Catch Title: HB0107 Local government distributions
Sponsor: Joint Appropriations Committee
Effective Date: July 1, 2026
Bill URL: https://wyoleg.gov/2026/Introduced/HB0107.pdf
Overview
HB0107 creates a permanent statutory mechanism to fund Wyoming cities, towns, and counties by distributing 5.6% of the state’s total collected sales and use taxes from the preceding fiscal year. This replaces the current system of discretionary biennial appropriations with a continuous transfer to the Office of State Lands and Investments. The bill introduces complex mathematical formulas to distribute these funds, prioritizing municipalities with lower per capita tax revenues or assessed valuations (the “revenue challenged” and “supplemental” formulas).
Key Provisions
- Continuous Appropriation: Mandates an annual transfer of 5.6% of statewide sales and use taxes collected in the prior fiscal year for local distribution.
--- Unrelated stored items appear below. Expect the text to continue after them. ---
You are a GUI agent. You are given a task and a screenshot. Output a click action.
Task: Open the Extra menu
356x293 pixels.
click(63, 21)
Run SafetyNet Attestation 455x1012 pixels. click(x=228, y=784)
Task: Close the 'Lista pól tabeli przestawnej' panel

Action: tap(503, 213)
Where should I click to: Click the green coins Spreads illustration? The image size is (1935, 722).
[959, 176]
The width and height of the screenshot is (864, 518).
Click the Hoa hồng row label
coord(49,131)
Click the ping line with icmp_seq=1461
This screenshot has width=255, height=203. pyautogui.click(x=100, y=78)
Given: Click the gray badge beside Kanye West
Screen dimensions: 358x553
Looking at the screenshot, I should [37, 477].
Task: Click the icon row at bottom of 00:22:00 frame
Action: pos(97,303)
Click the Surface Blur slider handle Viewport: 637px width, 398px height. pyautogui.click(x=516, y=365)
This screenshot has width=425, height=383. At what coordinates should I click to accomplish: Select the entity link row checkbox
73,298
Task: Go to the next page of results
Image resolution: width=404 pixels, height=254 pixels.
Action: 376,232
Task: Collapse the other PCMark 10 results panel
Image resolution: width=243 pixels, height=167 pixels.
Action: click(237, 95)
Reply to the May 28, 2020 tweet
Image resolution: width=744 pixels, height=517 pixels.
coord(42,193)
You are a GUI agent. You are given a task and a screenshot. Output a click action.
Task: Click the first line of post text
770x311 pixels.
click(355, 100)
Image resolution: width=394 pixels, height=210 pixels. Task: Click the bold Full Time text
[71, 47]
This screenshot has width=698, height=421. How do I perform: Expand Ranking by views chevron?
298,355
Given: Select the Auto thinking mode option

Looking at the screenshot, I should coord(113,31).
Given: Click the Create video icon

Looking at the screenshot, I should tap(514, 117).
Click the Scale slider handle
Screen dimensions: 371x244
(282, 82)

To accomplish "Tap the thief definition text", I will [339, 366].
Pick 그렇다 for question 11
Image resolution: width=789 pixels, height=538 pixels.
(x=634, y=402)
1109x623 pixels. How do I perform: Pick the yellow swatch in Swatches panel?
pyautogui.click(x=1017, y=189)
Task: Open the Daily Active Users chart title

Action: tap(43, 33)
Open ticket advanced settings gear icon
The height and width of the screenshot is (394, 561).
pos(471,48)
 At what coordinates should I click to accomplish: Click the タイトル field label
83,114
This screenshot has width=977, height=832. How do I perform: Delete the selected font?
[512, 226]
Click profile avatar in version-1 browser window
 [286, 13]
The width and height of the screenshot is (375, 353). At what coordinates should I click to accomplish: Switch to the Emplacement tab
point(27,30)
- Distribution Split: Direct distributions are divided into:
- 89% of the total: Two-thirds to cities/towns and one-third to counties.
- 11% of the total: Divided equally between cities/towns and counties (5.5% each).
- Municipal Minimums: Small municipalities (population 35 or less) receive a base of $15,000, while larger ones receive $35,000 before the formula applies.
- Supplemental Formulas: Establishes a “Municipal Supplemental Funding Formula” weighted 75% on inverse per capita sales/use tax and 25% on inverse per capita assessed value.
- County Supplemental Formula: Establishes a county-specific formula weighted 24% on inverse per capita sales/use tax and 76% on inverse per capita assessed value.
- Revenue Challenged Formula: Allocates 5% of municipal funding specifically to cities and towns falling into the lowest quartile of per capita revenue to bring them up to the quartile average.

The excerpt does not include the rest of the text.